What grounds might exist for disregarding such a choice of law?

A clause-specific choice of law is unlikely to work when the clause in question offends a public policy of the forum state.  See the examples in the com­ment­ary to the Common Draft governing-law clause.  As the Rock Ad­ver­ti­sing court notes, however, it’s not as though a no-oral-variation clause would offend pub­lic policy.

One more possible concern:  What if neither the parties, nor the subject of the con­tract, had anything to do with Eng­land — would that dissuade a U.S. court from applying English law?  Probably not:  The parties’ joint desire for a neu­tral, well-established law such as that of New York, Delaware, or England would likely be honored as an “oth­er rea­son­able basis for the parties’ choice.” Restatement (Second) of Con­flicts of Laws, § 187(2)(a) (1971).

Compare the related subject of choice of forum, where the Supreme Court said:

Not surprisingly, foreign businessmen prefer, as do we, to have disputes re­solved in their own courts, but if that choice is not available, then in a neu­tral forum with expertise in the subject matter. Plainly, the courts of Eng­land meet the standards of neutrality and long experience in admiralty litiga­tion. The choice of that forum was made in an arm’s-length negotiation by ex­per­i­enced and sophisticated businessmen, and absent some com­pel­ling and countervailing reason it should be honored by the parties and en­forced by the courts.”

The Bremen v. Zapata Off-Shore Co., 407 US 1, 11-12 (1972).  Similar con­sid­er­ations would seem to favor allowing parties to choose a neutral, established law to govern their contract, even when they have no other connection to the jurisdiction of that law.

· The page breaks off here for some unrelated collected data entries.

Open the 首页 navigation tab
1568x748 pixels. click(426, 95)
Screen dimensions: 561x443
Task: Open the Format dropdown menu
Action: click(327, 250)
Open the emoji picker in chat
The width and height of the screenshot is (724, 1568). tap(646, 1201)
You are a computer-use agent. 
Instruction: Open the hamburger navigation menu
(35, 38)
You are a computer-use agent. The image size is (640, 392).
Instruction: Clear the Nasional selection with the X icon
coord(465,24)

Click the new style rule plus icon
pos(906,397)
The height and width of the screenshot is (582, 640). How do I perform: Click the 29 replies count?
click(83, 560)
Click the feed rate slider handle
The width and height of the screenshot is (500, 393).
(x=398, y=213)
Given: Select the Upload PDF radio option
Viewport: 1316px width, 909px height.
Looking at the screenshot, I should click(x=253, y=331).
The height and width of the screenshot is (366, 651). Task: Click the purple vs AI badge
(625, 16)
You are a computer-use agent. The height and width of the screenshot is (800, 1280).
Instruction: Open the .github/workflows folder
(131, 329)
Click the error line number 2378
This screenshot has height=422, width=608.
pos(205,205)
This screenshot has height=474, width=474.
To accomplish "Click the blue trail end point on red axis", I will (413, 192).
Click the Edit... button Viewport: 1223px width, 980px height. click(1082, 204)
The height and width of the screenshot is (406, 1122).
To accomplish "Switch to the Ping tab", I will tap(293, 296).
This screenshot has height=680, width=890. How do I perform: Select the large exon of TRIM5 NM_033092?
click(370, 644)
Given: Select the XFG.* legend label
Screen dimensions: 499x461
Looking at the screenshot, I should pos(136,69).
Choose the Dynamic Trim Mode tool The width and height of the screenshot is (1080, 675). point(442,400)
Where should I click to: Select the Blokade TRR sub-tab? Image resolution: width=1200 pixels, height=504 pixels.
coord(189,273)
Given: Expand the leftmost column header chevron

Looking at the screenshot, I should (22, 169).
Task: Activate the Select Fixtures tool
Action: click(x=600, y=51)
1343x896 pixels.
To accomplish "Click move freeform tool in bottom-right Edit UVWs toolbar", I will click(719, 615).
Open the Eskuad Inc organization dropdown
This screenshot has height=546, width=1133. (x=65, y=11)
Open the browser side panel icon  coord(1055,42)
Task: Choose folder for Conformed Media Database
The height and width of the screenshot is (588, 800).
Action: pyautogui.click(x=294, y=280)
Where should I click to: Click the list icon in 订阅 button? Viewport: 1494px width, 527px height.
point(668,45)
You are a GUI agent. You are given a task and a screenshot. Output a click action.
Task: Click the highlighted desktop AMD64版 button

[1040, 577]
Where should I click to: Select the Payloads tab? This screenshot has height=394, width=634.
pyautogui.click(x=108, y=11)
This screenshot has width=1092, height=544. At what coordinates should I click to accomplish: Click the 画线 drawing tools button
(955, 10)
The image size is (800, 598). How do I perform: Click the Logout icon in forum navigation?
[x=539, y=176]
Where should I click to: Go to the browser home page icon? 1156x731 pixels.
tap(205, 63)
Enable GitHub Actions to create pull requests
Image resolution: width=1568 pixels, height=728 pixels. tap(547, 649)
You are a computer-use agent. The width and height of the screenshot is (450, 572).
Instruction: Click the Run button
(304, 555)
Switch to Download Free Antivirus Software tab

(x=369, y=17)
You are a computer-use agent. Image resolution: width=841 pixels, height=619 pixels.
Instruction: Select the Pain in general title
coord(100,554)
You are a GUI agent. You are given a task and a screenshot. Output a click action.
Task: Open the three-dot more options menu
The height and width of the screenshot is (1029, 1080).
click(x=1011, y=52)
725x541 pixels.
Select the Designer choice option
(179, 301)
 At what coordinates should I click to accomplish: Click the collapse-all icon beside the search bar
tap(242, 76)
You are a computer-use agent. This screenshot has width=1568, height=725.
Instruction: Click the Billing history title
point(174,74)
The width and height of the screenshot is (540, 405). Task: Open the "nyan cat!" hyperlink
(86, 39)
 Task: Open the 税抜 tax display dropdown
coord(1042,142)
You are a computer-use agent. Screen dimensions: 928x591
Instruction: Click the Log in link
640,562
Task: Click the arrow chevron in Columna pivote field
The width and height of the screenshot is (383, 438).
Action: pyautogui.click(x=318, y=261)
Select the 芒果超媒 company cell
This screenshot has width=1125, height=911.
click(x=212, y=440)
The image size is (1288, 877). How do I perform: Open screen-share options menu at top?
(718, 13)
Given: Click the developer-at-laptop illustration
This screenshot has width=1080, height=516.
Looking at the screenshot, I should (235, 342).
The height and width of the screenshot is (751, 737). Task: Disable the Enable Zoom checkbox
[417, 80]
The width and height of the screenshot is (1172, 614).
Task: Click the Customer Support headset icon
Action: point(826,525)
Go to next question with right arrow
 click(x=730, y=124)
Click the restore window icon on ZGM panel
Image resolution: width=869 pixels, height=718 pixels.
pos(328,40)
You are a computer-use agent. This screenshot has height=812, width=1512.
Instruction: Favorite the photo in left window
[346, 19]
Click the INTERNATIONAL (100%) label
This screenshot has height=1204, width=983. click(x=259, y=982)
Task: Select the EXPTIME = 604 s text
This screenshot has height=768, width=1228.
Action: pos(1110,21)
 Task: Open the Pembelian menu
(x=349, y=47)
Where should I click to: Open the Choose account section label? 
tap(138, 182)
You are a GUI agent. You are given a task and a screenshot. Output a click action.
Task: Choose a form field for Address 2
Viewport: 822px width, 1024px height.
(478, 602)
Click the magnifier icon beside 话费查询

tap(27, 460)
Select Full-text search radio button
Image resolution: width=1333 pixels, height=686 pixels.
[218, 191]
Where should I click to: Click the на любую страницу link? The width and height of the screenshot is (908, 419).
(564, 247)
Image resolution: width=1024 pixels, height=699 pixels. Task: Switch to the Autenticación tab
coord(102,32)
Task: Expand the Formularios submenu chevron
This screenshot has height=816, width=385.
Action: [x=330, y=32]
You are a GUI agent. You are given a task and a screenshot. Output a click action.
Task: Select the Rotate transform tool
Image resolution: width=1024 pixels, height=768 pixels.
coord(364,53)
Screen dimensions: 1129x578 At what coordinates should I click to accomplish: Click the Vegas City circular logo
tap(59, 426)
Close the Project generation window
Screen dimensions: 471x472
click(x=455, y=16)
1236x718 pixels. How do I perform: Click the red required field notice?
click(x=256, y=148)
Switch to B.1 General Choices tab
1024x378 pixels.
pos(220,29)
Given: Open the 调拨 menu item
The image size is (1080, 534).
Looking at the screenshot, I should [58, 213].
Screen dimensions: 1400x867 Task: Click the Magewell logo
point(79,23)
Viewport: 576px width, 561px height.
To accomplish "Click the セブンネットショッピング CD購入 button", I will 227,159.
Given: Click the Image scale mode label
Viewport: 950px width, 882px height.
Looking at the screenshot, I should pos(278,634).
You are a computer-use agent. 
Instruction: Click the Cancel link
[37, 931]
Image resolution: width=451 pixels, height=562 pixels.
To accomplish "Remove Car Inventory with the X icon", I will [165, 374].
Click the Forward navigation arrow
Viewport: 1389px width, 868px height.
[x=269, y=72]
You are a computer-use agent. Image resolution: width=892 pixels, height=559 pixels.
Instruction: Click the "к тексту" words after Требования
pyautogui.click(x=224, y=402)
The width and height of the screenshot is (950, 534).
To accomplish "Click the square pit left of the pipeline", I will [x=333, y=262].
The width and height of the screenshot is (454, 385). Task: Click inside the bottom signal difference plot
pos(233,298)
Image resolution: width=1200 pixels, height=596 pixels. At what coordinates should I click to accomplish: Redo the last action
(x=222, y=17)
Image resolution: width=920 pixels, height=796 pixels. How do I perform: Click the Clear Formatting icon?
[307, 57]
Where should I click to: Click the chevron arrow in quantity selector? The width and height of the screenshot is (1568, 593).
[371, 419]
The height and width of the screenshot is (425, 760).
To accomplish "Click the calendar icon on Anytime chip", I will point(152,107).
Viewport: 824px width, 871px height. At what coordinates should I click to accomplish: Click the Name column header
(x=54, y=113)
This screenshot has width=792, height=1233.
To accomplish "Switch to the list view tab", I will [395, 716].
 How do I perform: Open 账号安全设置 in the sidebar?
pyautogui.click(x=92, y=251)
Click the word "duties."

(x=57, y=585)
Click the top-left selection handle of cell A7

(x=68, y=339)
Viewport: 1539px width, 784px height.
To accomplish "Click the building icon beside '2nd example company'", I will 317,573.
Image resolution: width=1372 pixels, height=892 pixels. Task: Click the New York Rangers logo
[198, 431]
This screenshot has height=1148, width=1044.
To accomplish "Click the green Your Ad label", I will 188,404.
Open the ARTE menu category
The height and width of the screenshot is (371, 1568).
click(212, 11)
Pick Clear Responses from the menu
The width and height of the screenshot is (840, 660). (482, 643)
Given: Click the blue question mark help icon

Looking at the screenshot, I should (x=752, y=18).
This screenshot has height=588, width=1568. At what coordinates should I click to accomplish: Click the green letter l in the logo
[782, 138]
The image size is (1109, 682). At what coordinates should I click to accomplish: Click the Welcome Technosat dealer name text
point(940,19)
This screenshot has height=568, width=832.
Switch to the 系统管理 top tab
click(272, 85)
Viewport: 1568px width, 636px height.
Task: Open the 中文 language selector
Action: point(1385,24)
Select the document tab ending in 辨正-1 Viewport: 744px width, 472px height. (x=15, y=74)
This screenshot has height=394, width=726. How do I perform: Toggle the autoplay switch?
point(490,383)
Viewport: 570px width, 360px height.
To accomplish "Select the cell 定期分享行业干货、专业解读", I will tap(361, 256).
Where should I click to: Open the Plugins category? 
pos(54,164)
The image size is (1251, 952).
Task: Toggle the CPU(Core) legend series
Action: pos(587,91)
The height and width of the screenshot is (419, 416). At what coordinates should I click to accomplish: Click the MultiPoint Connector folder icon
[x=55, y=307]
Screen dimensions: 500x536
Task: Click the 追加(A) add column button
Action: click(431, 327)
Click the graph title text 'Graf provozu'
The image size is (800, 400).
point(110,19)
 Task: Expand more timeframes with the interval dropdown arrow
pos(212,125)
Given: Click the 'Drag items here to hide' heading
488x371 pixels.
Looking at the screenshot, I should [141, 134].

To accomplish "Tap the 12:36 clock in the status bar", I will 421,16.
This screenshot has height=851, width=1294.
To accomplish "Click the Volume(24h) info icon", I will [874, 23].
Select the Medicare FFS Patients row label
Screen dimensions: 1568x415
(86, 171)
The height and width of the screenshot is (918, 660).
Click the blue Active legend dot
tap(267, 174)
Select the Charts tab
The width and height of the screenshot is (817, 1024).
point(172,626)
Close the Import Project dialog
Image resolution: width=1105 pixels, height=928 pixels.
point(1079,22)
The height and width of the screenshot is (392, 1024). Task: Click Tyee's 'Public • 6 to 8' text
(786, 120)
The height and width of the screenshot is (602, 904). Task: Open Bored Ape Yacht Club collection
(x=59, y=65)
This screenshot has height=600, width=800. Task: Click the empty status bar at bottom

Proving oral waiver of the choice of English law could be tricky

Suppose that a contract chose English law for the amendments- and waivers-in-writing clauses.  Even so, a contracting party, following Beatty, might still try to claim that the parties had orally agreed to amend or waive, not just the par­tic­­u­lar pro­vision in dispute, and not just the writing requirement, but also the English choice of law.  Imagine the opening statement at trial:  Ladies and gen­tle­men of the jury, the landlord and my client, the tenant, orally agreed to three things:  That the landlord would reduce the monthly rent; that the lease’s no-oral-modifications clause was waived; and the lease’s choice  and the lease’s choice of English law for that requirement was also waived.”  Many judges and jurors would rightly be skeptical of such an argument.

Question to readers: What other contract clauses might benefit?

I’d welcome any suggestions as to any other contract provisions that might benefit from a clause-specific choice of law.


Many thanks to Professor John F. Coyle and noted corporate lawyer Glenn D. West for their input; any errors and/or inanities are of course mine alone.